→ **WHAT YOU HAVE TO DO**
Copy every line from the one that holds "Screen dimensions: 644x310" to the end of the records below, exactly and with nothing else, but without any pictures.

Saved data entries
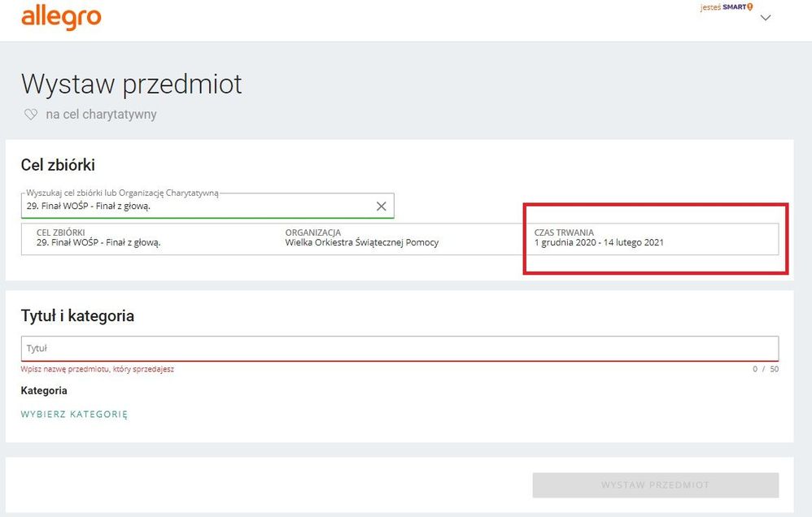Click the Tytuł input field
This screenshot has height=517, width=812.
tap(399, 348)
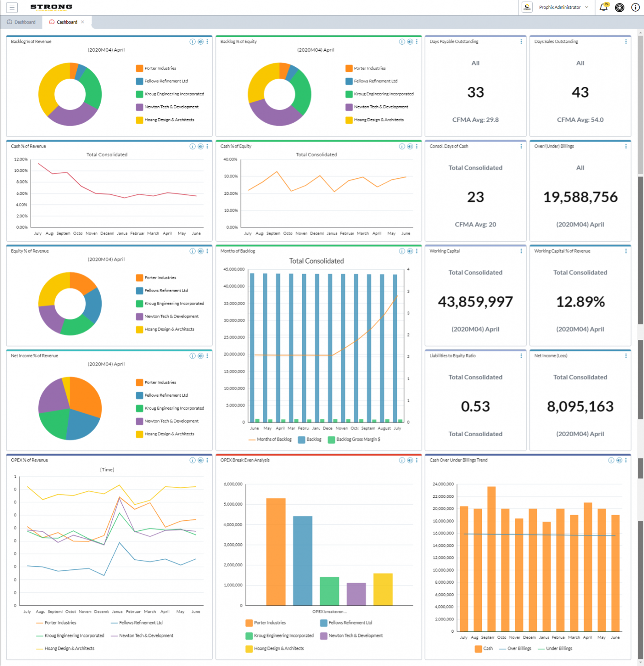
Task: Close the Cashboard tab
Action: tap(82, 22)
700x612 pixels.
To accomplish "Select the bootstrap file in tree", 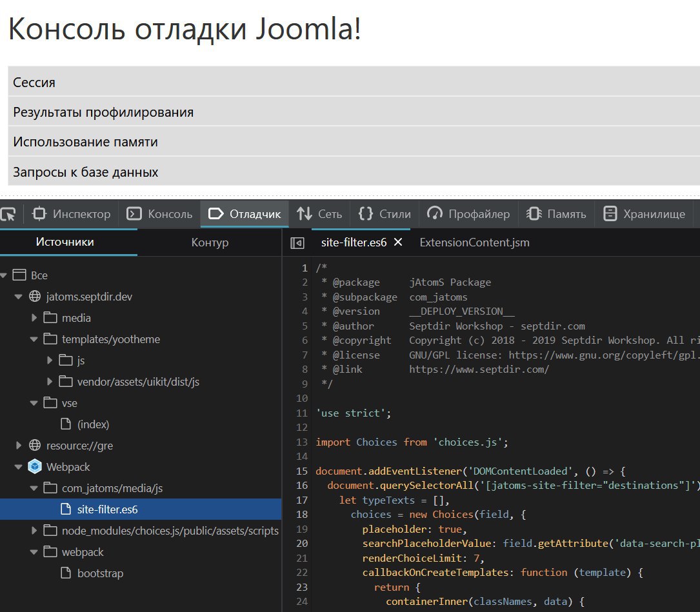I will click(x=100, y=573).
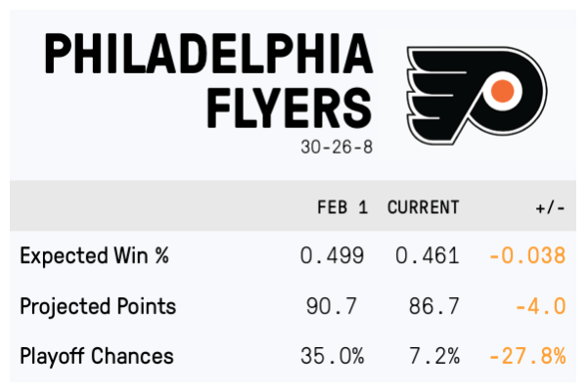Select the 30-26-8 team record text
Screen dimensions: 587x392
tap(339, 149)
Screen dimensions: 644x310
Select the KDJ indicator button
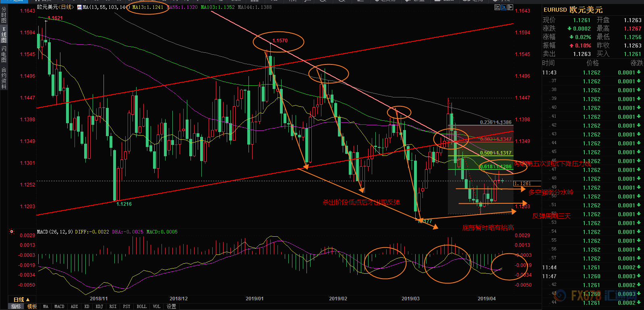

→ **RESULT OF THIS TASK**
Screen dimensions: 644x310
Select the KDJ indicator button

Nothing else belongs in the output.